** start Exercise material **

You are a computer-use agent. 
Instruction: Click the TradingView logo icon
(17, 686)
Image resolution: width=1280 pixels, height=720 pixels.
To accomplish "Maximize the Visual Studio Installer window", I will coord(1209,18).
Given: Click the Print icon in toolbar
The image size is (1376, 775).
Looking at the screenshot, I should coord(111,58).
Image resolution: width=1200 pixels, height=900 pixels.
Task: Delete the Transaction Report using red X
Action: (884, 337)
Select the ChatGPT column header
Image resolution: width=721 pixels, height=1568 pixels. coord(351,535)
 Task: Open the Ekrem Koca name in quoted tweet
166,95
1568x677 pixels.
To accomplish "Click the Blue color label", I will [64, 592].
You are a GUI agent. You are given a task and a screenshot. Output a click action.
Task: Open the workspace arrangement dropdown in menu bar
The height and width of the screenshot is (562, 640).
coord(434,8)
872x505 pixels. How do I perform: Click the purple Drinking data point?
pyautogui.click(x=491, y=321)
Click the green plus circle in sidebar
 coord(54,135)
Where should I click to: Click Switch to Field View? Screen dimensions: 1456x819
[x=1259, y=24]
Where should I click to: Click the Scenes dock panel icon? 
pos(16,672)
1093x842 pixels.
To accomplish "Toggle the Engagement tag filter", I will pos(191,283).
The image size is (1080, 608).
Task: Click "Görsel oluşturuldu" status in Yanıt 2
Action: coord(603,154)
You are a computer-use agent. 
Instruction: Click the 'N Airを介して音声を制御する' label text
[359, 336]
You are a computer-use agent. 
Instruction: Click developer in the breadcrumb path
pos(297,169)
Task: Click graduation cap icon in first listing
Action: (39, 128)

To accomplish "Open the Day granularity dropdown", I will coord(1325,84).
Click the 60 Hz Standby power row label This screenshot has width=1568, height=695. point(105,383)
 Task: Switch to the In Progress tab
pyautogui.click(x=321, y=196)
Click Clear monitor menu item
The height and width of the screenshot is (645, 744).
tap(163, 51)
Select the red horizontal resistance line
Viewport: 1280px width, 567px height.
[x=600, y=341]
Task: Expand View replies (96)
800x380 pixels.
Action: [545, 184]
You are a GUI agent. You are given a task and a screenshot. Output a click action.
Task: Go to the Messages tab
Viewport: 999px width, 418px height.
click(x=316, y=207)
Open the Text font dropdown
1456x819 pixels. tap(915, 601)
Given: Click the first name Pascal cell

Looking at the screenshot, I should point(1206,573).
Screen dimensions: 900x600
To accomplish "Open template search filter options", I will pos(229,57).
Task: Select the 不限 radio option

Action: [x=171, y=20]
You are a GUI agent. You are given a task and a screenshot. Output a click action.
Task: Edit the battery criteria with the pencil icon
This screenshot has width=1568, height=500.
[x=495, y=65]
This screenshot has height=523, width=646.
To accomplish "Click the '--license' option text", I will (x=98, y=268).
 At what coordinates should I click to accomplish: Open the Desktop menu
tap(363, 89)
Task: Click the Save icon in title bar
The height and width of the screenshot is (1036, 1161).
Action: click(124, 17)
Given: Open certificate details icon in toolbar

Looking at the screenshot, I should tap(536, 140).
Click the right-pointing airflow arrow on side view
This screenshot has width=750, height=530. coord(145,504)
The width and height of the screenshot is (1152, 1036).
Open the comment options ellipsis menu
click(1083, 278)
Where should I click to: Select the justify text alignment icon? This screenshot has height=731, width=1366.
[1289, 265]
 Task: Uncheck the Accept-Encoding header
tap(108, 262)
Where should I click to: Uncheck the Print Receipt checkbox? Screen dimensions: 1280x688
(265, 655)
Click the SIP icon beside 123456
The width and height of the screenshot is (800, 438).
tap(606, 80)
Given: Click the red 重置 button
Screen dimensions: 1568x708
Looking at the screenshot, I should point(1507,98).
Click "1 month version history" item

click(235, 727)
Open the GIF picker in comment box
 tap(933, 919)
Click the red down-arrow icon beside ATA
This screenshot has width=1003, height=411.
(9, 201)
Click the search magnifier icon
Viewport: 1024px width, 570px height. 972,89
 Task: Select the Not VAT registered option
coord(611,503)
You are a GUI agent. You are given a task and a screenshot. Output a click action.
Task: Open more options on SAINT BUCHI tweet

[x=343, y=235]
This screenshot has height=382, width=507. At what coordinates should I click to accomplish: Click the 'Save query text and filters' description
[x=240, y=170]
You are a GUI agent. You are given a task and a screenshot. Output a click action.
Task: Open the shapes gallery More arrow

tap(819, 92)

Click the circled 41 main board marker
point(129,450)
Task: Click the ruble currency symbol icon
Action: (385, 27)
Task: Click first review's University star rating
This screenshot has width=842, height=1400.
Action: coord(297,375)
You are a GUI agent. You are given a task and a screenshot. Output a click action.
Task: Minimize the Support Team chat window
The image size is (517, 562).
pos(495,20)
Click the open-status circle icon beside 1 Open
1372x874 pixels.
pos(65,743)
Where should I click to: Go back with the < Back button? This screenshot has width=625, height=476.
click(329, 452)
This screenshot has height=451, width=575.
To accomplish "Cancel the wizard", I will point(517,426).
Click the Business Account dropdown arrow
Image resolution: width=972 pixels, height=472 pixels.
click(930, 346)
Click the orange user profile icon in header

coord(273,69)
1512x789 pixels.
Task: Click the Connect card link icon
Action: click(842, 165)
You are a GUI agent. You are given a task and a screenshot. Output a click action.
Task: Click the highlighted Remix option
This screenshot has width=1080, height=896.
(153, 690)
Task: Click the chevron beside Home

** end Exercise material **

Reproduce the listing above in full, renaming every occurrence of "computer-use agent" to "screen-control agent" and leaving all other text unchanged.

[Final result]
You are a screen-control agent. 
Instruction: Click the TradingView logo icon
(17, 686)
Image resolution: width=1280 pixels, height=720 pixels.
To accomplish "Maximize the Visual Studio Installer window", I will coord(1209,18).
Given: Click the Print icon in toolbar
The image size is (1376, 775).
Looking at the screenshot, I should coord(111,58).
Image resolution: width=1200 pixels, height=900 pixels.
Task: Delete the Transaction Report using red X
Action: (884, 337)
Select the ChatGPT column header
Image resolution: width=721 pixels, height=1568 pixels. coord(351,535)
 Task: Open the Ekrem Koca name in quoted tweet
166,95
1568x677 pixels.
To accomplish "Click the Blue color label", I will [64, 592].
You are a GUI agent. You are given a task and a screenshot. Output a click action.
Task: Open the workspace arrangement dropdown in menu bar
The height and width of the screenshot is (562, 640).
coord(434,8)
872x505 pixels. How do I perform: Click the purple Drinking data point?
pyautogui.click(x=491, y=321)
Click the green plus circle in sidebar
 coord(54,135)
Where should I click to: Click Switch to Field View? Screen dimensions: 1456x819
[x=1259, y=24]
Where should I click to: Click the Scenes dock panel icon? 
pos(16,672)
1093x842 pixels.
To accomplish "Toggle the Engagement tag filter", I will pos(191,283).
The image size is (1080, 608).
Task: Click "Görsel oluşturuldu" status in Yanıt 2
Action: coord(603,154)
You are a screen-control agent. 
Instruction: Click the 'N Airを介して音声を制御する' label text
[359, 336]
You are a screen-control agent. 
Instruction: Click developer in the breadcrumb path
pos(297,169)
Task: Click graduation cap icon in first listing
Action: (39, 128)

To accomplish "Open the Day granularity dropdown", I will coord(1325,84).
Click the 60 Hz Standby power row label This screenshot has width=1568, height=695. point(105,383)
 Task: Switch to the In Progress tab
pyautogui.click(x=321, y=196)
Click Clear monitor menu item
The height and width of the screenshot is (645, 744).
tap(163, 51)
Select the red horizontal resistance line
Viewport: 1280px width, 567px height.
[x=600, y=341]
Task: Expand View replies (96)
800x380 pixels.
Action: [545, 184]
You are a GUI agent. You are given a task and a screenshot. Output a click action.
Task: Go to the Messages tab
Viewport: 999px width, 418px height.
click(x=316, y=207)
Open the Text font dropdown
1456x819 pixels. tap(915, 601)
Given: Click the first name Pascal cell

Looking at the screenshot, I should point(1206,573).
Screen dimensions: 900x600
To accomplish "Open template search filter options", I will pos(229,57).
Task: Select the 不限 radio option

Action: [x=171, y=20]
You are a GUI agent. You are given a task and a screenshot. Output a click action.
Task: Edit the battery criteria with the pencil icon
This screenshot has width=1568, height=500.
[x=495, y=65]
This screenshot has height=523, width=646.
To accomplish "Click the '--license' option text", I will (x=98, y=268).
 At what coordinates should I click to accomplish: Open the Desktop menu
tap(363, 89)
Task: Click the Save icon in title bar
The height and width of the screenshot is (1036, 1161).
Action: click(124, 17)
Given: Open certificate details icon in toolbar

Looking at the screenshot, I should tap(536, 140).
Click the right-pointing airflow arrow on side view
This screenshot has width=750, height=530. coord(145,504)
The width and height of the screenshot is (1152, 1036).
Open the comment options ellipsis menu
click(1083, 278)
Where should I click to: Select the justify text alignment icon? This screenshot has height=731, width=1366.
[1289, 265]
 Task: Uncheck the Accept-Encoding header
tap(108, 262)
Where should I click to: Uncheck the Print Receipt checkbox? Screen dimensions: 1280x688
(265, 655)
Click the SIP icon beside 123456
The width and height of the screenshot is (800, 438).
tap(606, 80)
Given: Click the red 重置 button
Screen dimensions: 1568x708
Looking at the screenshot, I should point(1507,98).
Click "1 month version history" item

click(235, 727)
Open the GIF picker in comment box
 tap(933, 919)
Click the red down-arrow icon beside ATA
This screenshot has width=1003, height=411.
(9, 201)
Click the search magnifier icon
Viewport: 1024px width, 570px height. 972,89
 Task: Select the Not VAT registered option
coord(611,503)
You are a GUI agent. You are given a task and a screenshot. Output a click action.
Task: Open more options on SAINT BUCHI tweet

[x=343, y=235]
This screenshot has height=382, width=507. At what coordinates should I click to accomplish: Click the 'Save query text and filters' description
[x=240, y=170]
You are a GUI agent. You are given a task and a screenshot. Output a click action.
Task: Open the shapes gallery More arrow

tap(819, 92)

Click the circled 41 main board marker
point(129,450)
Task: Click the ruble currency symbol icon
Action: (385, 27)
Task: Click first review's University star rating
This screenshot has width=842, height=1400.
Action: coord(297,375)
You are a GUI agent. You are given a task and a screenshot. Output a click action.
Task: Minimize the Support Team chat window
The image size is (517, 562).
pos(495,20)
Click the open-status circle icon beside 1 Open
1372x874 pixels.
pos(65,743)
Where should I click to: Go back with the < Back button? This screenshot has width=625, height=476.
click(329, 452)
This screenshot has height=451, width=575.
To accomplish "Cancel the wizard", I will point(517,426).
Click the Business Account dropdown arrow
Image resolution: width=972 pixels, height=472 pixels.
click(930, 346)
Click the orange user profile icon in header

coord(273,69)
1512x789 pixels.
Task: Click the Connect card link icon
Action: click(842, 165)
You are a GUI agent. You are given a task and a screenshot. Output a click action.
Task: Click the highlighted Remix option
This screenshot has width=1080, height=896.
(153, 690)
Task: Click the chevron beside Home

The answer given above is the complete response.